Stored items:
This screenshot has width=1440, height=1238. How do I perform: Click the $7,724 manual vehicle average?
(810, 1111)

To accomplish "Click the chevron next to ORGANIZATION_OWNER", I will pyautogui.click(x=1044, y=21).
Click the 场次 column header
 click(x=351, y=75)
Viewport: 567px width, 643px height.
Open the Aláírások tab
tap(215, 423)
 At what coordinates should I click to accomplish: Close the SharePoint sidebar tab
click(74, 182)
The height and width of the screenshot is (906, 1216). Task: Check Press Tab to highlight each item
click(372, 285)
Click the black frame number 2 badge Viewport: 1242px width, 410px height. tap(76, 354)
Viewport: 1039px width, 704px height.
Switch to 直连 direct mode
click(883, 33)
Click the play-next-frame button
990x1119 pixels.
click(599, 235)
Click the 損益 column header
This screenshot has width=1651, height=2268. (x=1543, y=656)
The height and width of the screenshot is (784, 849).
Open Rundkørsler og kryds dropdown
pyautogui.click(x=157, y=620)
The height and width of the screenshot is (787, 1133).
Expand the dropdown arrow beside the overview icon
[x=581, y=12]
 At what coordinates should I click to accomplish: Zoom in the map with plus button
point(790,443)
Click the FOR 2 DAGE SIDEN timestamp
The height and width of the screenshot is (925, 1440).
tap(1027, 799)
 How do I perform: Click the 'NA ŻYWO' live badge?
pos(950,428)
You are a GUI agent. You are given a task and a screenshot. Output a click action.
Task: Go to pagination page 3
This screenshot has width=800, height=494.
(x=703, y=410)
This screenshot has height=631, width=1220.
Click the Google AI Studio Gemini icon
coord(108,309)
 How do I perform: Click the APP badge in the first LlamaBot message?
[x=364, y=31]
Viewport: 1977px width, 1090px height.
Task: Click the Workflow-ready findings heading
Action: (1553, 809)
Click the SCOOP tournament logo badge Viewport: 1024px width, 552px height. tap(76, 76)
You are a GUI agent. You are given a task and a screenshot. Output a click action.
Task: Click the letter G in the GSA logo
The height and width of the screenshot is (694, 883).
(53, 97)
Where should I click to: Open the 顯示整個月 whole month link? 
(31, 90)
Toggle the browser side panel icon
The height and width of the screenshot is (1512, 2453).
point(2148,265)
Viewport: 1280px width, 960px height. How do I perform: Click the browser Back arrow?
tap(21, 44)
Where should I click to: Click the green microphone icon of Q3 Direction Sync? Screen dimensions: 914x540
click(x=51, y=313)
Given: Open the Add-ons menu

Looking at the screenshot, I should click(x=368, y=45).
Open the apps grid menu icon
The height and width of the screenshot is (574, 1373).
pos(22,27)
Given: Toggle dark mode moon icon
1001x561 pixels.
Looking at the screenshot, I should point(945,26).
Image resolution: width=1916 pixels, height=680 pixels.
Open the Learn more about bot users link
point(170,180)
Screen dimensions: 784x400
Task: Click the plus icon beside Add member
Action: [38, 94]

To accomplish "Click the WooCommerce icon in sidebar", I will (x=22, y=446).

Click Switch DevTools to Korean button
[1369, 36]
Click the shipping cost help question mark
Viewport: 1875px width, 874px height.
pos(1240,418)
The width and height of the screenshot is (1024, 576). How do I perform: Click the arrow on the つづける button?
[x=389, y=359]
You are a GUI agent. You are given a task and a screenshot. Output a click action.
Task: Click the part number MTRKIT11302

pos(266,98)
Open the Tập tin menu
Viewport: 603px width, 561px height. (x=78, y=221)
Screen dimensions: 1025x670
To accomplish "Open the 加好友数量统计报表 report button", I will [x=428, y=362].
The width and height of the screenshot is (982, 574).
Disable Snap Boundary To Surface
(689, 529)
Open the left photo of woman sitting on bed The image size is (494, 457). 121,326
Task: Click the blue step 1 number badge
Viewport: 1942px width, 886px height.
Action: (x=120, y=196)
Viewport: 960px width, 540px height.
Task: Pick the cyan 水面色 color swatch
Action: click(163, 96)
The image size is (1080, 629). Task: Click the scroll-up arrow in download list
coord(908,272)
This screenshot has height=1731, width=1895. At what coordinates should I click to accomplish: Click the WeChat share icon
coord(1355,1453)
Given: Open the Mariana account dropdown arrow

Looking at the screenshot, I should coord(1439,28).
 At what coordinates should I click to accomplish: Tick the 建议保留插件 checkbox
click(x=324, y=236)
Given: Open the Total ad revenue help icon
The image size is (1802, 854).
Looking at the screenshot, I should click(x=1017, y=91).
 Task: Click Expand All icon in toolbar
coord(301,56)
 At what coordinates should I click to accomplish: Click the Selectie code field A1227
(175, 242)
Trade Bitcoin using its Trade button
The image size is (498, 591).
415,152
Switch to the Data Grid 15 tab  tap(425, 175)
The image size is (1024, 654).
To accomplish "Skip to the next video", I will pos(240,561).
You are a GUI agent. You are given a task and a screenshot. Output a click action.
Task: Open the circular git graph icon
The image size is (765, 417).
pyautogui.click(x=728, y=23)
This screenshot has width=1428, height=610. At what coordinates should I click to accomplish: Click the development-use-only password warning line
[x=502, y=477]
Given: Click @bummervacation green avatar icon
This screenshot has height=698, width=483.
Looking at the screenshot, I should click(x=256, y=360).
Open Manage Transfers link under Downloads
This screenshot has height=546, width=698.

• Goal of the exercise: Write out every line of the data that holds the word "Toggle".

• Finished exercise:
Toggle the browser side panel icon
Given: Toggle dark mode moon icon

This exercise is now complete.